--- START ---

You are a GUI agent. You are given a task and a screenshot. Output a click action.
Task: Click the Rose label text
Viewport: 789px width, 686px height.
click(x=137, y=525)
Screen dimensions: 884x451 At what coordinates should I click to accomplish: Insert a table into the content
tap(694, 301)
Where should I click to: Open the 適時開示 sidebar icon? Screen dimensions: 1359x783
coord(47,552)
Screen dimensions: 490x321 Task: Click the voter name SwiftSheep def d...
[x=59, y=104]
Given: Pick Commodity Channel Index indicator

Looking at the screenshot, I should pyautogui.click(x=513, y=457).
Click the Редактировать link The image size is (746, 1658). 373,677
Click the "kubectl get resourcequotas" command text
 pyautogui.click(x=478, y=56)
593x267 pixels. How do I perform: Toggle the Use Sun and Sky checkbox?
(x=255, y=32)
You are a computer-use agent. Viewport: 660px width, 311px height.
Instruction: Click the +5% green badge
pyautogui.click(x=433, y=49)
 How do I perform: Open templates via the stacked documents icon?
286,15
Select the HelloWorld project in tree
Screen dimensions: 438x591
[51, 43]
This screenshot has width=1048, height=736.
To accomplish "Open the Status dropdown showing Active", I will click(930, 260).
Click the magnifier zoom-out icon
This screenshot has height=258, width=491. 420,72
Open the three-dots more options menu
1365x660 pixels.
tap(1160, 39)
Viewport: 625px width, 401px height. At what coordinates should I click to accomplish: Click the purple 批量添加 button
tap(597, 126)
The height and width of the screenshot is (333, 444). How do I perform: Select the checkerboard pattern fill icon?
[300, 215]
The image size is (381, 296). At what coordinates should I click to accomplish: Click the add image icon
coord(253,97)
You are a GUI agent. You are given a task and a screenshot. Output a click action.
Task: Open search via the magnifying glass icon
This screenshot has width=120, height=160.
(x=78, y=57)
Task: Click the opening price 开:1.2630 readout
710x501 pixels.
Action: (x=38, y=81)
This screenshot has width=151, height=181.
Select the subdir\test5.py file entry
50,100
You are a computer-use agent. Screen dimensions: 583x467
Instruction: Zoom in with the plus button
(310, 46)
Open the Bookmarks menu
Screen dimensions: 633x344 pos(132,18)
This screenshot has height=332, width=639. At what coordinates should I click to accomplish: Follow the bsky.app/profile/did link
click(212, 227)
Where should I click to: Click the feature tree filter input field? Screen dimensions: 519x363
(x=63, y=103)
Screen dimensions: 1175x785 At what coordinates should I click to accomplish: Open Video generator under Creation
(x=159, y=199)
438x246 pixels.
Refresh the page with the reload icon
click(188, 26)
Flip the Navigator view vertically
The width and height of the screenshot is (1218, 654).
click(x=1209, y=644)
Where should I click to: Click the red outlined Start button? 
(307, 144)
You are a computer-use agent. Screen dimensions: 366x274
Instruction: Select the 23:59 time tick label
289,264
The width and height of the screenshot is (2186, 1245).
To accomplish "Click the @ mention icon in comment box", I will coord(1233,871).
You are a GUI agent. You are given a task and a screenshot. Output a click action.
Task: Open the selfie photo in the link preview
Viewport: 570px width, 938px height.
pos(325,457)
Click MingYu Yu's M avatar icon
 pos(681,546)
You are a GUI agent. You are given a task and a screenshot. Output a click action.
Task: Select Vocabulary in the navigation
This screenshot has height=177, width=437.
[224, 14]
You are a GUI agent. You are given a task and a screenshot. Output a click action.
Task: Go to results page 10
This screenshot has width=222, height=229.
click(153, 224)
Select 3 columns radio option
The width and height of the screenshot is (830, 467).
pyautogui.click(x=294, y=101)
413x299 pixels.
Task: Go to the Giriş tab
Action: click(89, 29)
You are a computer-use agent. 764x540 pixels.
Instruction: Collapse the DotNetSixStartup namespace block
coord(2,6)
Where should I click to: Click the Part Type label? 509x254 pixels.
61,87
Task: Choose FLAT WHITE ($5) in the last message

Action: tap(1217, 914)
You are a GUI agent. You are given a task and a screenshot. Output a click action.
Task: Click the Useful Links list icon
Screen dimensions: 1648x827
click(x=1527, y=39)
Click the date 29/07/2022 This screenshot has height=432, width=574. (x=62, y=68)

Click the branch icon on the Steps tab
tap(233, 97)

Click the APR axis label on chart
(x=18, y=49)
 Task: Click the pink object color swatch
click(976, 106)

--- END ---

THE TASK => Scanning the data above, copy out every line where "computer" is found.

FINISHED TASK =>
You are a computer-use agent. Viewport: 660px width, 311px height.
You are a computer-use agent. Screen dimensions: 583x467
You are a computer-use agent. Screen dimensions: 366x274
You are a computer-use agent. 764x540 pixels.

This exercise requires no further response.